Nestor Aparicio 18:18
How long did it take you write.
Mike Peters 18:22
It didn’t take it took a long time in the build up, but it didn’t take that long to actually write. I wrote it one Sunday morning, and it’s a song that a lot of people who’ve been following the tour. I can’t say how many people I’ve met who’s come along, who’s had that song played at the wedding, or going to have, I mean, I’ve had it played at my wedding by the band.
Nestor Aparicio 18:53
That’s, you know, that’s pretty much what I was getting at with the wedding thing. I wondered if you had any strange stories that went along with that.

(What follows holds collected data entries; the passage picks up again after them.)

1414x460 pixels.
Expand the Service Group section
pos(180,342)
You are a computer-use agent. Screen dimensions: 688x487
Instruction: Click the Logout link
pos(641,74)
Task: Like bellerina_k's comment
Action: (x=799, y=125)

But, well,
Mike Peters 19:01
you know, I mean, you know, like the other night, I had a couple come up to me, and after the gig outside asking me if I had one guy come up, he said, I’ve got my girlfriend around the corner. She doesn’t know this. I’m gonna ask you to get engaged, but I want you to sing forever by my side while I ask her if she’ll marry me. So you did it like I just wound down at the time. So what I did was I wrote the lyrics out for him on the set list that we played, and, you know, wrote on a topic, Congratulations on your engagement. And gave her this piece of paper, and she read it while he was stood next to him, and they got engaged. Where was this at? In Riverside, UC, Riverside. This was a couple weeks ago, two nights ago, two nights ago.
Nestor Aparicio 19:53
It’s funny. I’d bring that song up. You still play that one sometimes. Yeah, you don’t play it every night. Then not every night. No, I. Play when you come here. All right, well, I shall see you in a few weeks, and I appreciate you talking to me today. Okay, thank you, and I appreciate your
20:10
honesty. Sure thing, thank you, bye, bye. You.